= National Security Capability Review =

2017–2018 UK Government strategic evaluation

The National Security Capability Review or NSCR was a strategic evaluation conducted by the UK Government in 2017–2018 to assess and strengthen the country's national security, defence, and foreign policy capabilities. It aimed to ensure the UK could effectively respond to evolving global threats and maintain its security in an increasingly unstable world. The review addressed emerging challenges such as cyber threats, terrorism, and geopolitical instability while emphasising a comprehensive, cross-government approach to national security.

== Formation ==
The NSCR was initiated in July 2017 under Prime Minister Theresa May’s government as a response to the rapidly changing global security environment. It built upon the 2015 Strategic Defence and Security Review (SDSR) but expanded its focus beyond traditional military capabilities to include diplomacy, development, and domestic resilience. The review's primary purpose was to integrate these aspects into a unified national security strategy, ensuring that the UK's military, intelligence, and foreign policy efforts were well-coordinated.

== Description ==
The NSCR set several key priorities aimed at safeguarding the UK's national security. These included strengthening defences against terrorism, cyberattacks, and state-based threats while enhancing the UK's global influence through diplomatic, military, and development engagements. Another critical objective was linking national security with economic prosperity by ensuring economic stability in tandem with security measures. Additionally, the review sought to improve collaboration across various government agencies to create a more cohesive national security strategy.

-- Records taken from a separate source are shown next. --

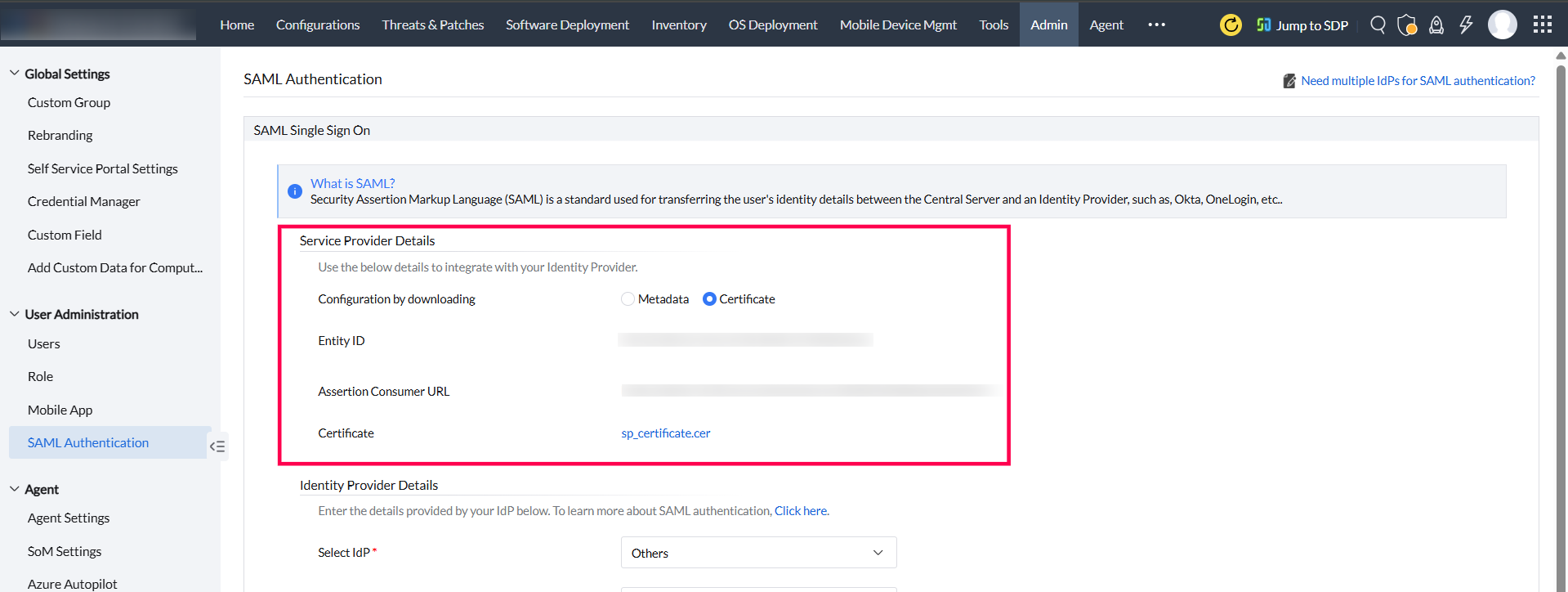The height and width of the screenshot is (592, 1568).
Task: Collapse the User Administration section
Action: tap(15, 314)

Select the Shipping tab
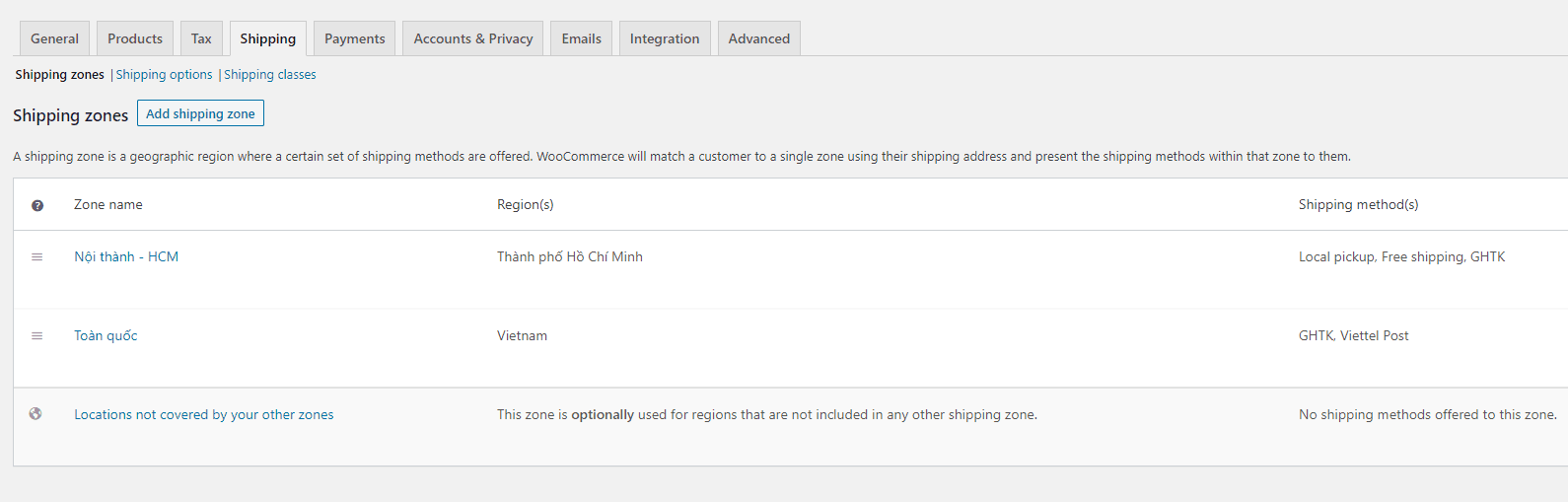pyautogui.click(x=268, y=38)
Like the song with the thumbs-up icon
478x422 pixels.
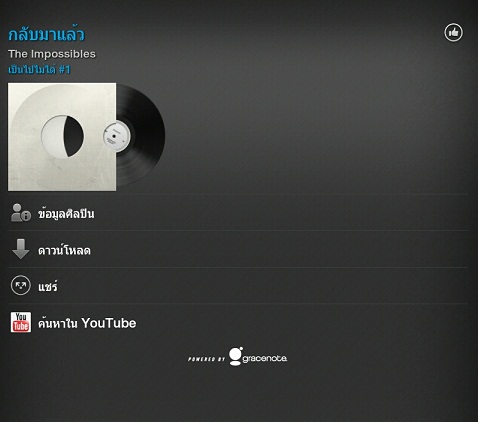453,33
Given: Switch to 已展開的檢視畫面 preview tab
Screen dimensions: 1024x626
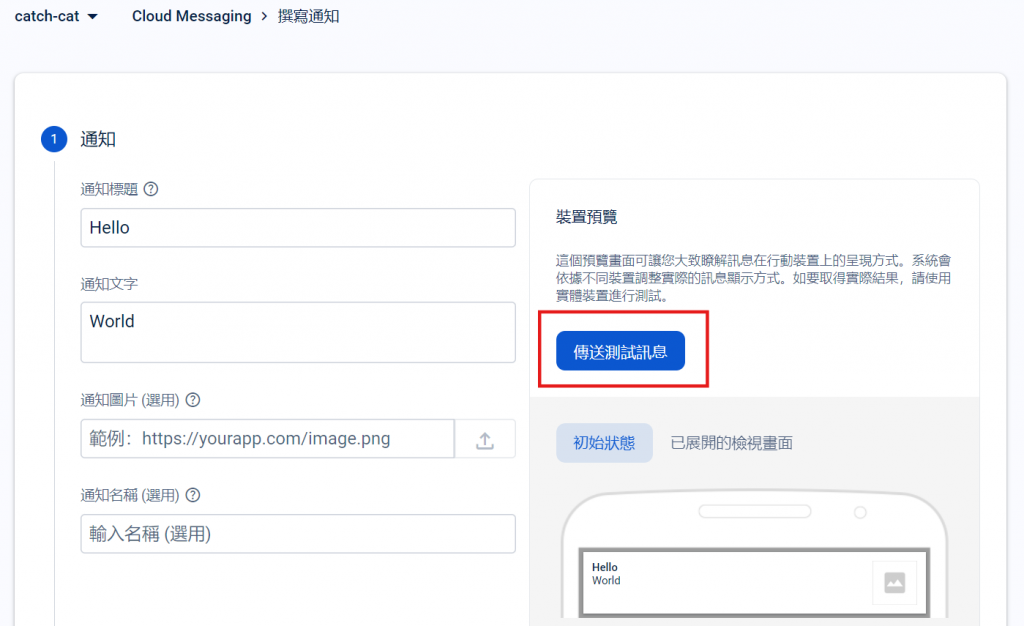Looking at the screenshot, I should (x=731, y=443).
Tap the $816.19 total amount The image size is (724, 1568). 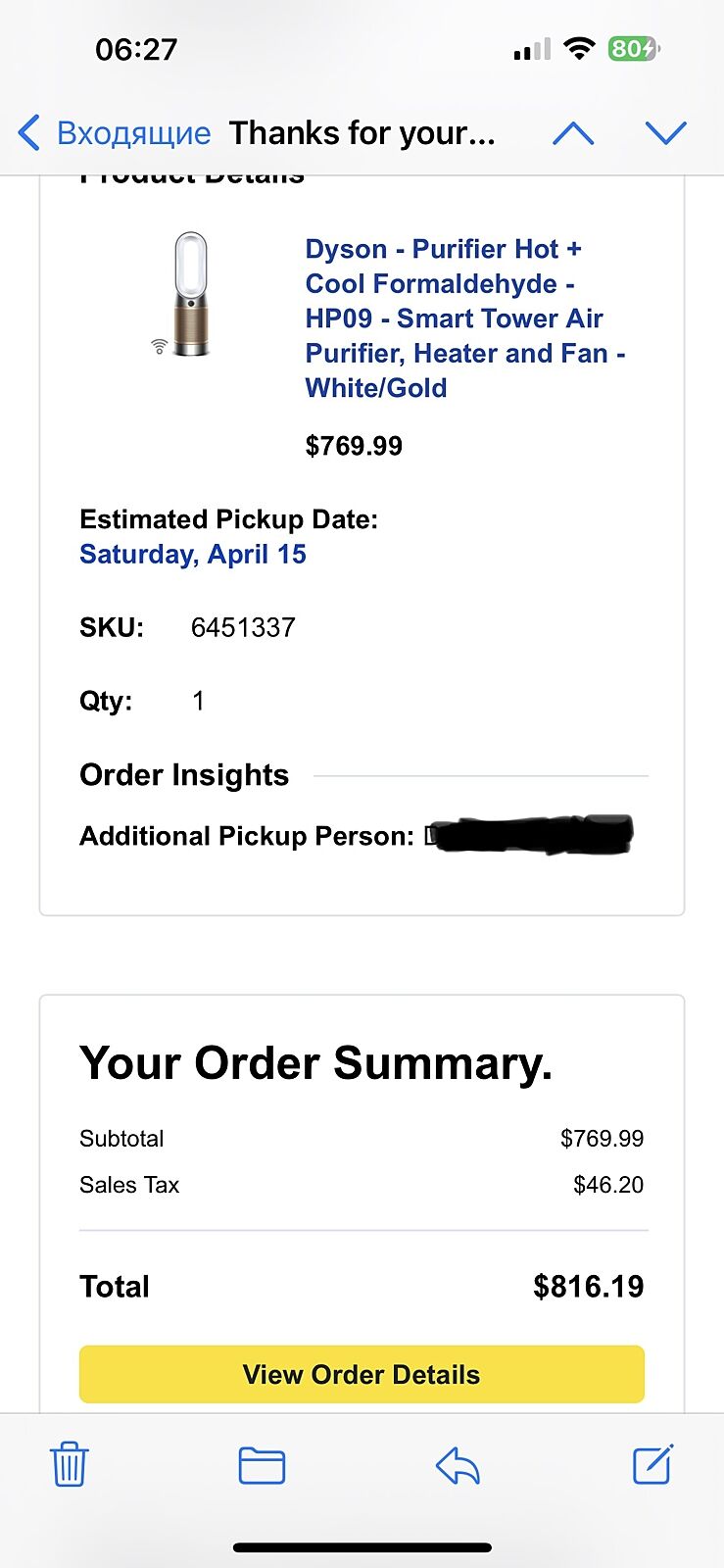(x=588, y=1287)
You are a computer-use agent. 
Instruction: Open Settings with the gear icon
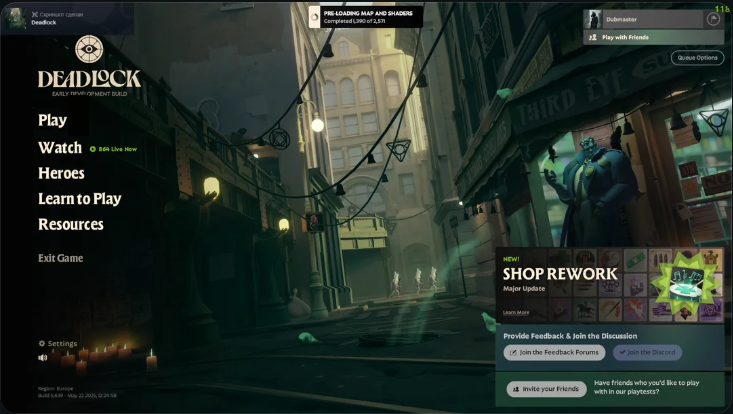coord(43,343)
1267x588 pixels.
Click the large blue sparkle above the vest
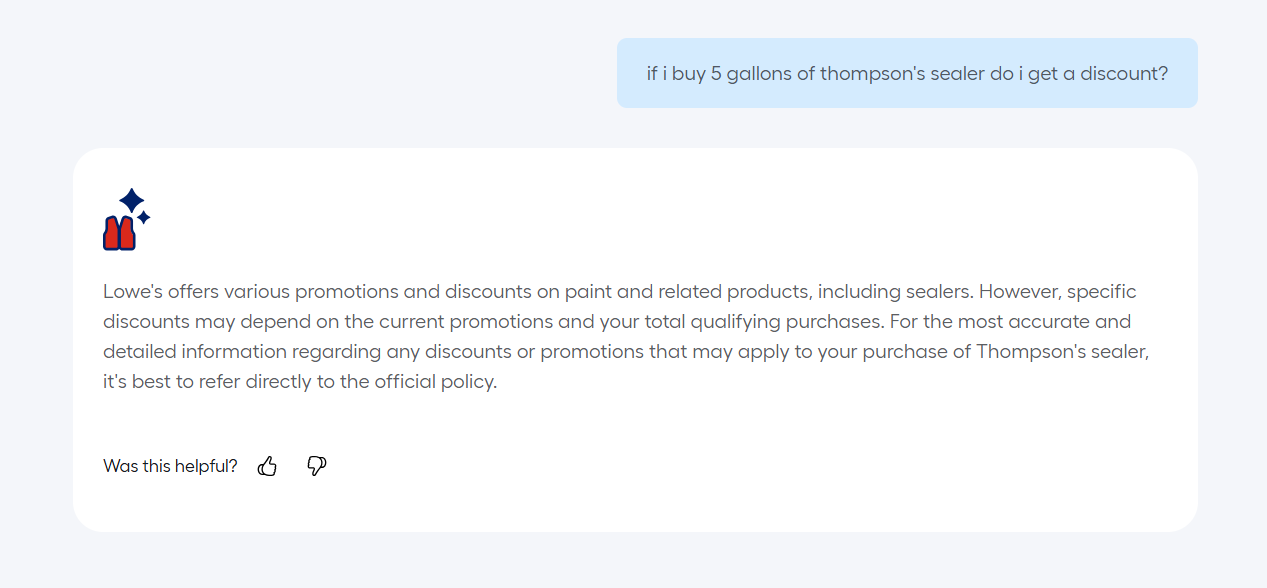(132, 200)
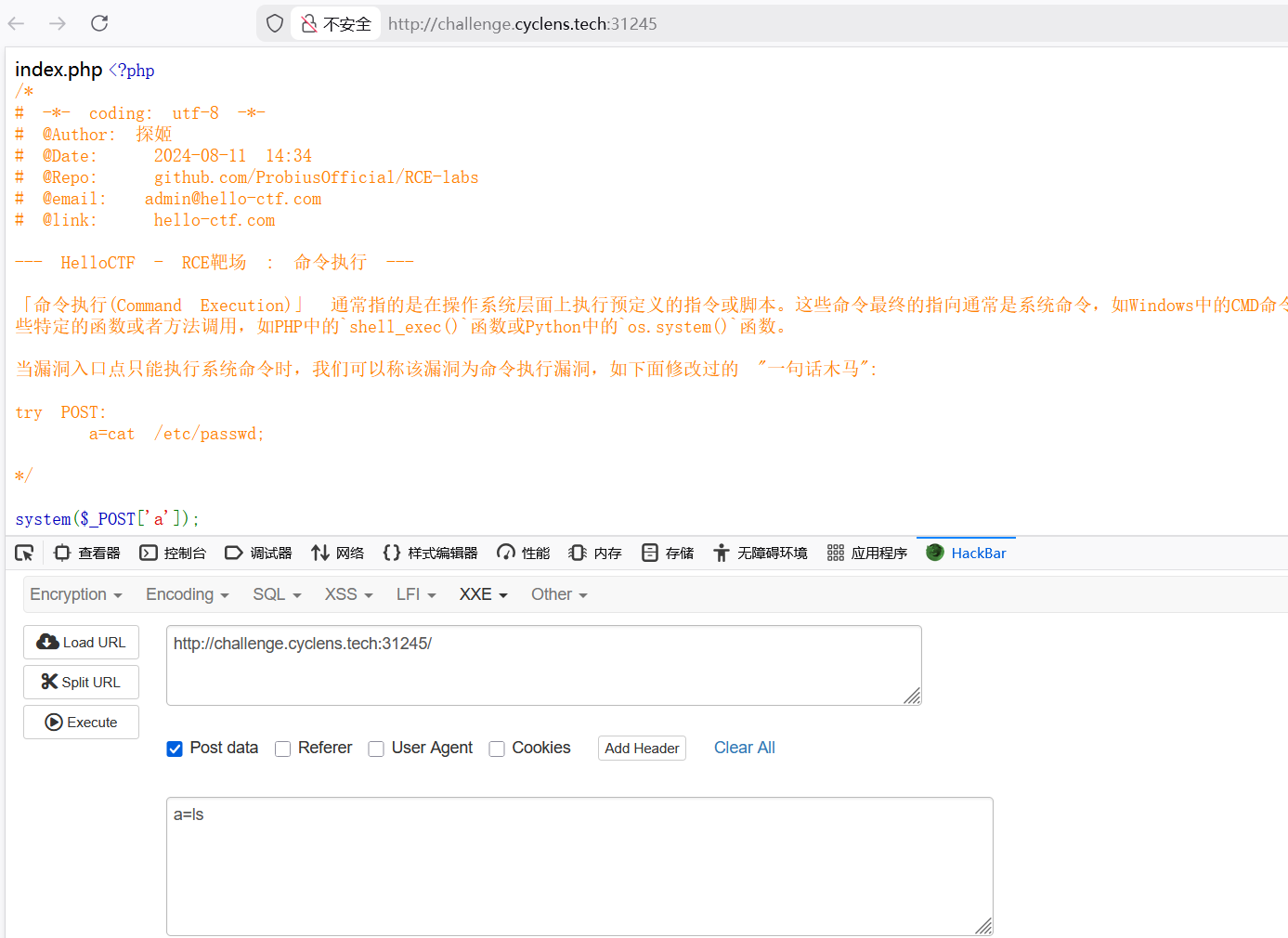Switch to the HackBar tab

[x=966, y=554]
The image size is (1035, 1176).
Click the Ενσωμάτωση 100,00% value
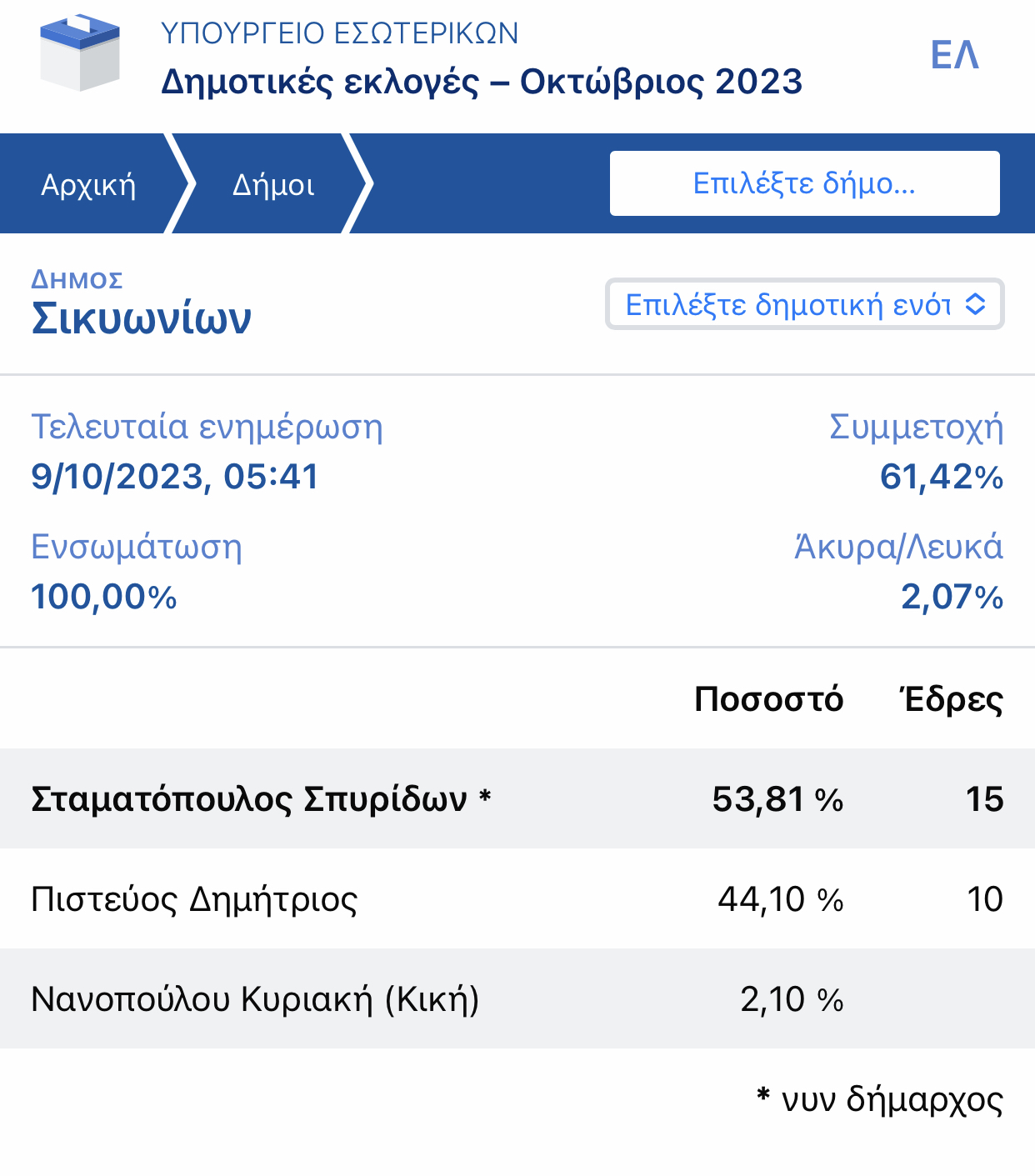[104, 597]
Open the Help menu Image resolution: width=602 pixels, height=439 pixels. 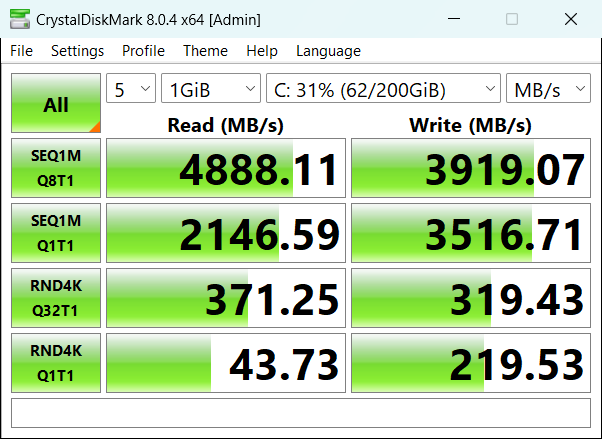tap(261, 51)
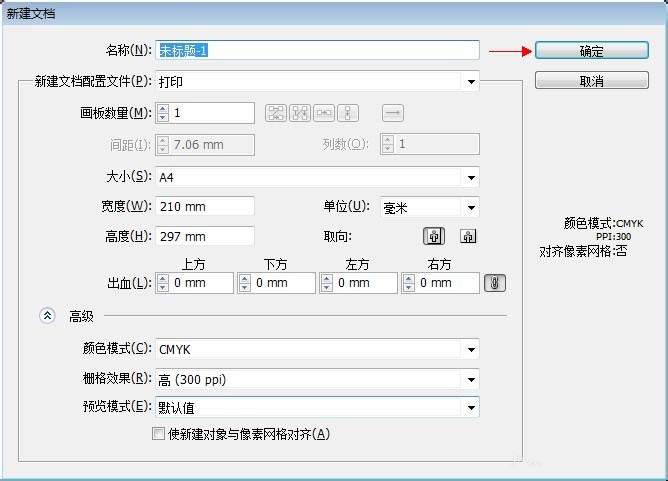Select arrange by row artboard icon

[x=324, y=113]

One of the most significant outcomes of the NSCR was the introduction of the Fusion Doctrine, a policy framework designed to align national security policy with economic and foreign policy by fostering interdepartmental cooperation. The review also recommended expanding the UK's cyber defence capabilities, increasing investment in military and intelligence operations, enhancing counterterrorism efforts, and strengthening partnerships with NATO and other international organizations.

== Controversy ==
Some analysts and policymakers said that the review lacked sufficient funding and did not clearly prioritise specific security threats and that its emphasis on cross-government coordination required a cultural shift within Whitehall, which would take time to implement.